Tim Stock of scenarioDNA observed in his excellent lecture on how different generations were shaped ( “Culture Networks“), that for Boomers, ‘The Road’ was our network, our ‘information superhighway’.  The open road symbolized rebellion, and spawned countless archetypes.  A long, independent car trip was a rite of passage. I shudder now to think that I drove ALONE from Florida to Michigan at age 18.  Times have definitely changed, and Millennials do not have the same relationship with cars that we did. Mobility has a different meaning. They don’t need to ‘get out and go somewhere’.  They can shop online, download a movie, and connect with their friends without ever leaving their room.

As Stock observes, Gen Y is less concerned about where you go and more concerned with ‘how you transform what is there‘. ZipCar and its competitors seem to be perfectly in tune with this refocus on doing things.

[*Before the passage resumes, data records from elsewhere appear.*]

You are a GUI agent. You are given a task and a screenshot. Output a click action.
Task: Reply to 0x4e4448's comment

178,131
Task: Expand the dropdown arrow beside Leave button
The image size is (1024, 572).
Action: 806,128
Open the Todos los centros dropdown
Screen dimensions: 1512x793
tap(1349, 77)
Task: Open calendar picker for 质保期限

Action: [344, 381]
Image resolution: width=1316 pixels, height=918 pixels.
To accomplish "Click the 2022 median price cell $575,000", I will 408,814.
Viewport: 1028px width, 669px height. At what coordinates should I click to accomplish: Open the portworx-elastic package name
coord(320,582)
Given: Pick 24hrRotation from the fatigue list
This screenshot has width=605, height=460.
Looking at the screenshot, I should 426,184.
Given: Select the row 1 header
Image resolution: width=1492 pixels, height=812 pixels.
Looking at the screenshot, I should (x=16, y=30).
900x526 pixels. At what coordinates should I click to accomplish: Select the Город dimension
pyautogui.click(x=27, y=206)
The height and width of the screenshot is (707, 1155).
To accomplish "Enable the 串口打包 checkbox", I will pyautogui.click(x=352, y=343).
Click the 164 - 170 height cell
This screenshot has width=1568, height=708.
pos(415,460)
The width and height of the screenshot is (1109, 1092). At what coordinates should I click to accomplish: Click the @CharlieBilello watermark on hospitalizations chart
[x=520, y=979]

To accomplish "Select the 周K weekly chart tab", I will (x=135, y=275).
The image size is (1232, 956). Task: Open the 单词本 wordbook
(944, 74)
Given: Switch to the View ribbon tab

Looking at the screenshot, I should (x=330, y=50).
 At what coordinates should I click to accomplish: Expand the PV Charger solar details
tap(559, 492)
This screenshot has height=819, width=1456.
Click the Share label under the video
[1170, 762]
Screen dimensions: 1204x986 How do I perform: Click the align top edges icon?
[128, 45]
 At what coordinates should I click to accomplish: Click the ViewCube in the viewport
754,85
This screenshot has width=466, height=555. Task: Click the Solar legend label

My Saturday afternoons were spent cleaning and waxing my car, then driving to the beach to see who else was there.  For Gen Y, it’s not about owning and caring for an incredible car, it’s about getting somewhere so you can experience something incredible.

Many Gen Y’ers actively reject the car-centric culture I grew up with.

Cars are seen as wasteful, status-oriented and ecologically unsound. Riding the bus does not have the same stigma it once did. Hummers have become a symbol of what’s wrong with consumer cultureThe money saved by not owning and operating a car frees up money for other things —  like education, technology and travel. These expderiences are higher priorities for Millennials and are perceived as offering greater return for the money.

Millennials don’t hunger for the latest model or edition.  In fact as a nation, we all appear to be satisfied with driving cars longer and longer.  The media age of vehicles in operation was 9.2 years in 2007. This figure is up from 6.5 years in 1990 and from 5.1 years in 1969. Perhaps we’re moving toward a model where we only buy a new one when the old one costs more to fix than it’s worth, as we do with refrigerators and most other ‘appliances’. The thrill of that new car smell is gone.

Paper & Plastic, Compost or EBay/Craiglist

This is a big adjustment for the automobile companies. But it is also an issue for any marketer of  ’durables,’  ’real estate’ or other big ticket items. According to Mike Doherty, President Cole Weber United, Millennials can be thought of as ‘generation prototype’.  ”For Gen Y, hard goods have soft lifespans.  Durability is relevant but mostly in relation to different products.” Gen Y thinks less about the ‘thing’ and more about the utility of the thing relative to other purchases. He writes in MediaPost last month….

“If you are in the “consumer durables” market, you already know that it’s a label that doesn’t make much sense to Gen Y. For Gen Yers, the consumer durables equation seems to look like this:

Product Lifespan = Adopted + Adapted + Left Behind for the Next Version

To a Gen Yer, durability is often acknowledged as being relevant, but its importance is relative to different products. It’s not too much of an exaggeration to say that there are really three recycling bins in Gen Y homes: Paper ‘n’ Plastic, Compost, and eBay/Craigslist. If Gen Yers are fortunate enough to get their hands on a v1.0 iPad, they will love being one of the first to have one, but they also know that there are more versions to come in a few months, making their hot item quickly feel outdated.”

This may look like ‘fickleness’ but I think it’s more of an indication of their tendency to not become romantically attached to ‘things’.  Gen Y is first and foremost looking for utility and performance. They will switch for a better alternative, without much hesitation.

This practicality and lack of romanticism poses a challenge to durable goods marketers – the lifestyle approaches of the past most likely won’t work. Young adults are more likely to ask the hard questions: “How does it perform relative to alternatives?” and “Why should I buy it at all?”